Exercise details: Output the data below in full, character for character.

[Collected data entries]
•••••

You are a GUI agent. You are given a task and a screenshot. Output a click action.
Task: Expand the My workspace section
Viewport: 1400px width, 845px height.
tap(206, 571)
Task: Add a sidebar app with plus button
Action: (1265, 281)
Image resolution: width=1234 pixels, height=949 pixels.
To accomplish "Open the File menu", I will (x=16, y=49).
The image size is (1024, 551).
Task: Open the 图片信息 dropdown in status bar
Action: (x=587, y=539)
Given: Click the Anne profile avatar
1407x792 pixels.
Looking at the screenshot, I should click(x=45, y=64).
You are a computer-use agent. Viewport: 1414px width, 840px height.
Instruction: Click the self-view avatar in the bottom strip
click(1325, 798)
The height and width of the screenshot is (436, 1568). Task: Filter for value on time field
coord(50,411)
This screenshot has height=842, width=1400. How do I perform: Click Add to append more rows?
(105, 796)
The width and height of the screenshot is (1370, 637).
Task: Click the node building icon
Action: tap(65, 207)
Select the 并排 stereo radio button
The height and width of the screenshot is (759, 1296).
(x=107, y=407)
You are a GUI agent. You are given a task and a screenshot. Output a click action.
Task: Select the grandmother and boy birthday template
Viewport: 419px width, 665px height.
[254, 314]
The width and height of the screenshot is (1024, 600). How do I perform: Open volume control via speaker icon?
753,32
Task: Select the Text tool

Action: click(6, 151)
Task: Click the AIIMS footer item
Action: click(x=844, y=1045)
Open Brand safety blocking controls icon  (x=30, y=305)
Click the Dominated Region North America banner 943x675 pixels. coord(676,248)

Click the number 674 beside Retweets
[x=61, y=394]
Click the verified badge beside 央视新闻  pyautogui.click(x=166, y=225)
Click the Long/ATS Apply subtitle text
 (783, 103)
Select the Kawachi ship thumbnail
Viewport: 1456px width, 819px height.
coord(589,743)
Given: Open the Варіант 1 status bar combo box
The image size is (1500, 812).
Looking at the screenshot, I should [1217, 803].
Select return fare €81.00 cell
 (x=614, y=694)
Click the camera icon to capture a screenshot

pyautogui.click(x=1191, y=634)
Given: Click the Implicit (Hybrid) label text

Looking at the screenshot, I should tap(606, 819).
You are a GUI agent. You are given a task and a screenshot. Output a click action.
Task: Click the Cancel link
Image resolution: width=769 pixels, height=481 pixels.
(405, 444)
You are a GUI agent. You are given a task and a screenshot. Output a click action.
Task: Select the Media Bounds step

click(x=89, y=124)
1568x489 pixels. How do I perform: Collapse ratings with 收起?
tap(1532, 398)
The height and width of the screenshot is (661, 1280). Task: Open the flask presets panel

•••••

Worked solution:
You are a GUI agent. You are given a task and a screenshot. Output a click action.
Task: Expand the My workspace section
Viewport: 1400px width, 845px height.
tap(206, 571)
Task: Add a sidebar app with plus button
Action: (1265, 281)
Image resolution: width=1234 pixels, height=949 pixels.
To accomplish "Open the File menu", I will (x=16, y=49).
The image size is (1024, 551).
Task: Open the 图片信息 dropdown in status bar
Action: (x=587, y=539)
Given: Click the Anne profile avatar
1407x792 pixels.
Looking at the screenshot, I should click(x=45, y=64).
You are a computer-use agent. Viewport: 1414px width, 840px height.
Instruction: Click the self-view avatar in the bottom strip
click(1325, 798)
The height and width of the screenshot is (436, 1568). Task: Filter for value on time field
coord(50,411)
This screenshot has height=842, width=1400. How do I perform: Click Add to append more rows?
(105, 796)
The width and height of the screenshot is (1370, 637).
Task: Click the node building icon
Action: tap(65, 207)
Select the 并排 stereo radio button
The height and width of the screenshot is (759, 1296).
(x=107, y=407)
You are a GUI agent. You are given a task and a screenshot. Output a click action.
Task: Select the grandmother and boy birthday template
Viewport: 419px width, 665px height.
[254, 314]
The width and height of the screenshot is (1024, 600). How do I perform: Open volume control via speaker icon?
753,32
Task: Select the Text tool

Action: click(6, 151)
Task: Click the AIIMS footer item
Action: click(x=844, y=1045)
Open Brand safety blocking controls icon  (x=30, y=305)
Click the Dominated Region North America banner 943x675 pixels. coord(676,248)

Click the number 674 beside Retweets
[x=61, y=394]
Click the verified badge beside 央视新闻  pyautogui.click(x=166, y=225)
Click the Long/ATS Apply subtitle text
 (783, 103)
Select the Kawachi ship thumbnail
Viewport: 1456px width, 819px height.
coord(589,743)
Given: Open the Варіант 1 status bar combo box
The image size is (1500, 812).
Looking at the screenshot, I should [1217, 803].
Select return fare €81.00 cell
 (x=614, y=694)
Click the camera icon to capture a screenshot

pyautogui.click(x=1191, y=634)
Given: Click the Implicit (Hybrid) label text

Looking at the screenshot, I should tap(606, 819).
You are a GUI agent. You are given a task and a screenshot. Output a click action.
Task: Click the Cancel link
Image resolution: width=769 pixels, height=481 pixels.
(405, 444)
You are a GUI agent. You are given a task and a screenshot. Output a click action.
Task: Select the Media Bounds step

click(x=89, y=124)
1568x489 pixels. How do I perform: Collapse ratings with 收起?
tap(1532, 398)
The height and width of the screenshot is (661, 1280). Task: Open the flask presets panel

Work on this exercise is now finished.